Assembly Majority Leader Barbara Buckley, D-Las Vegas, said Mike O'Callaghan entered politics because he cared about people, and she strives to do the same.

"Every person he met, every person he touched, he cared about," she said. "Whether it's calling a colleague to pat them on the back when they're down, whether it was helping a waitress at the restaurant, it didn't matter who had a problem, Gov. Mike was there to solve it."

Senate Majority Leader Bill Raggio, R-Reno, remembers how he and Mike O'Callaghan started out as an ardent Republican and an ardent Democrat.

But Raggio said that grew into a relationship of mutual respect and friendship.

Everyone had a different story about Mike O'Callaghan, from his desk piled high with papers to the way he sized up new people.

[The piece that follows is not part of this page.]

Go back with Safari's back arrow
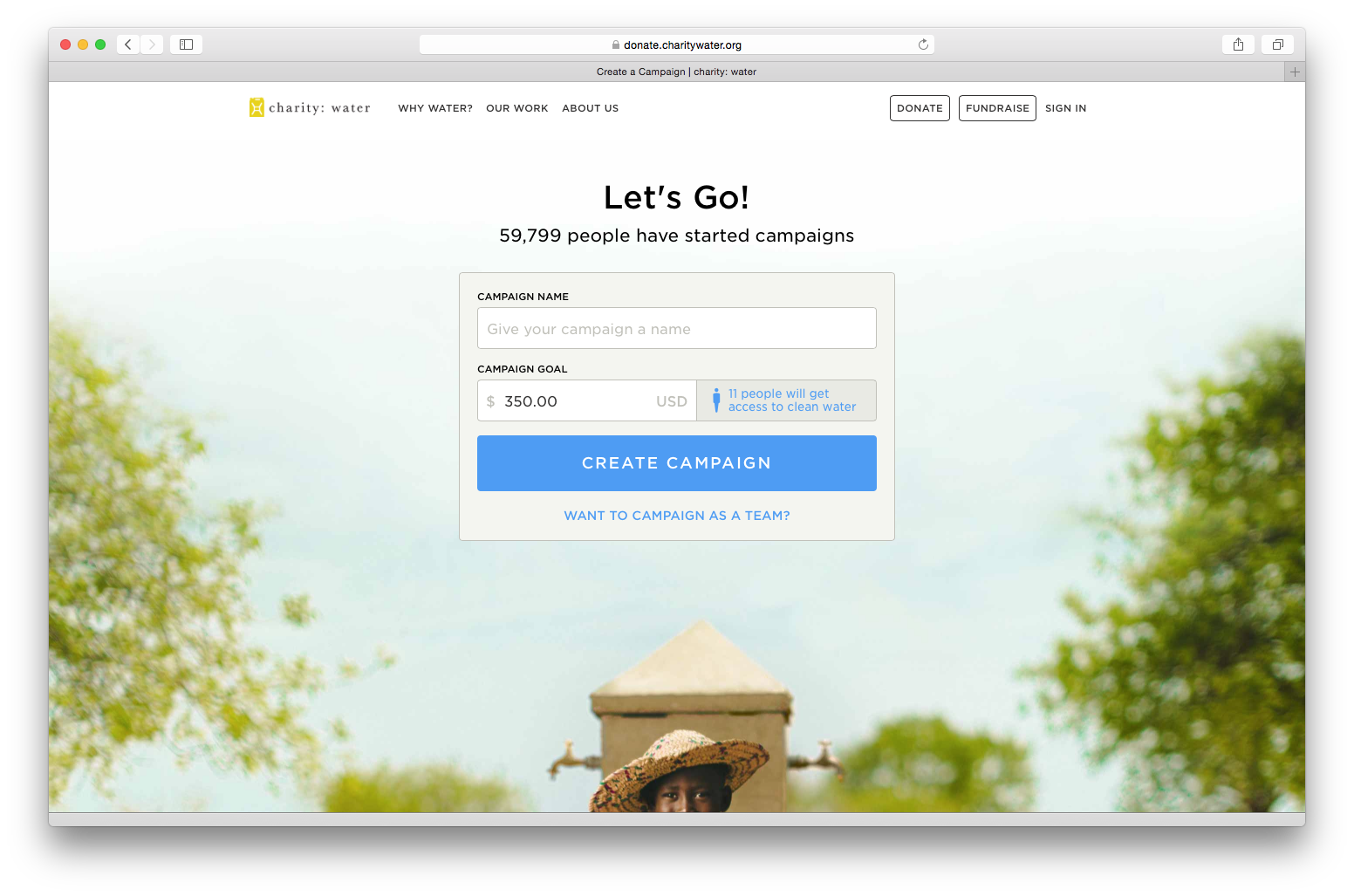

Assemblywoman Chris Giunchigliani, D-Las Vegas, said she first met Mike O'Callaghan when she was heading the teachers union. After, he said, "I don't know how she's going to do but at least she ain't no sissy."

The resolution honoring Carolyn O'Callaghan remembered when she was first lady, and Mike O'Callaghan heard that bikers were going to picket a motorcycle helmet law at the governor's mansion.

"But on arriving to evaluate the situation," the resolution says, "he discovered only dozens of picket signs on the porch and lawn because Carolyn, explaining that those people had come all the way from Las Vegas and it was cold outside, had everyone in the kitchen being served coffee, hot chocolate and lunch."

Carolyn O'Callaghan always said that when she lived in the governor's mansion it wasn't her house, it was "the house of the people."

She was known for helping where ever there was a need and opened her house, and the governor's mansion, to all.

After leaving Carson City, she became co-publisher with her husband of the Henderson Home News and the Boulder City News. One of the O'Callaghan's sons, Michael, said he hears a variety of stories about his dad.

"Nobody has a total picture of my father," he said. "He had an individual relationship with every person he met."

Only God and Carolyn O'Callaghan truly knew him, Michael O'Callaghan said.

Michael O'Callaghan did have advice for legislators looking to spend the state surplus. He said he had spoken to his parents just weeks before his father's death about how the state should invest its money.

He said they wanted to put money in homes that keep foster siblings together and reinvest in physical education in schools. Mike O'Callaghan believed that a person could work toward a healthy spirit if they had a health body, Michael O'Callaghan said.

"These would be his suggestions," Michael O'Callaghan said.